Patients in our clinical sample meeting criteria for obesity showed a differential response to rTMS therapy exhibiting proportionally higher clinical remission rates in a shorter timeframe when treated using the MagVenture instrument than patients without obesity treated using the NeuroStar instrument. This facilitated response was reflected in both decreased PHQ9 scores, proportion and time to clinical remission from MDD symptoms Obese and non-obese patients were otherwise similar and did not significantly differ in their baseline PHQ-9 scores, gender distribution or severity of psychiatric illness. We have previously reported differential effects of the two rTMS instruments, but there is no ready explanation for the relationship.[1] Qualitative differences in coil design or pulse width could lead to perceptible differences including pain more commonly reported for the NeuroStar instrument. It is possible that individual factors such as BMI might influence functional or structural parameters in the brain augmenting cellular signaling, neuronal activity or regional connectivity impacting clinical response. However, BMI was not directly related to PHQ9 scores suggesting the possibility of a threshold effect limited to high BMI.

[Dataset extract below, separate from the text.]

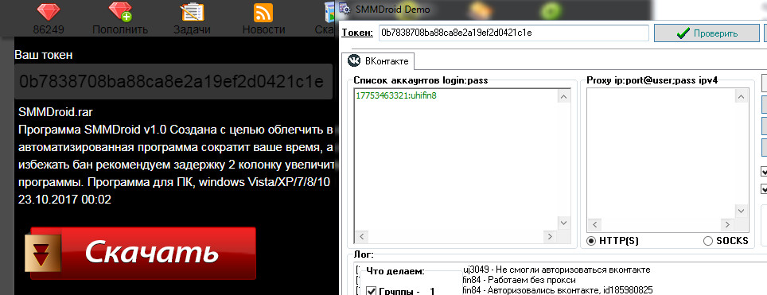Click the Ваш токен field on website
767x295 pixels.
173,81
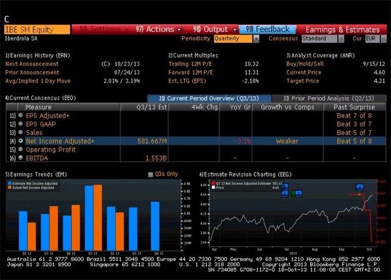
Task: Click the IBE SM Equity ticker field
Action: (37, 29)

Areas of the brain that differ between individuals with and without obesity include the gray matter, the ACC, orbital frontal corticostriatal (OFC) and the amygdala implicated in the pathophysiology of MDD which may play a role in rTMS response.[9,10] Past literature has also emphasized differences in serotonin levels in individuals living with binge eating disorder (BED), compared to individuals not diagnosed with BED.[15] Given the accompanying depression that can arise in individual diagnosed with BED, as well as the weight gain accompanying this disorder, it can be speculated that serotonin abnormalities could be a potential link between the variable of BMI, brain differences, and depression. Operational aspects of rTMS cortical excitability have been associated with physical conditioning with athletes showing lower resting motor thresholds compared to non-athletes.[16] But, cortical excitability measured with rTMS did not appear to be influenced by BMI above or below 25.[17] Additional factors such as water composition in the brain that may parallel body fat content could also affect neuronal excitability and rTMS response.[18,19] Electric and magnetic fields applied to pure water can induce persistent changes in the molecular properties of water (e.g., increased Van der Waals forces, viscosity and altered solubility) which might influence sensitivity towards rTMS therapy.[20-23]

Limitations

This study was conducted in a realworld clinic, and was not a randomized, double blinded clinical trial, which increases the ecological and population validity of the findings. However, this also led to some limitations including potential bias in group designations, severity of illness, small sample size and reduced statistical power which limit the interpretation of study findings. There was also an intrinsic bias associated with the order of treatment since the NeuroStar instrument was purchased prior to the MagVenture.

Conclusions

Our investigation of obesity status predicting outcomes for depression yields a significantly higher remission rate for obese patients versus non-obese patients when undergoing treatment using the MagVenture versus the NeuroStar rTMS instrument. This investigation adds to the literature base on rTMS and prompts further questions regarding the mechanism of action and factors contributing to individual differences in response.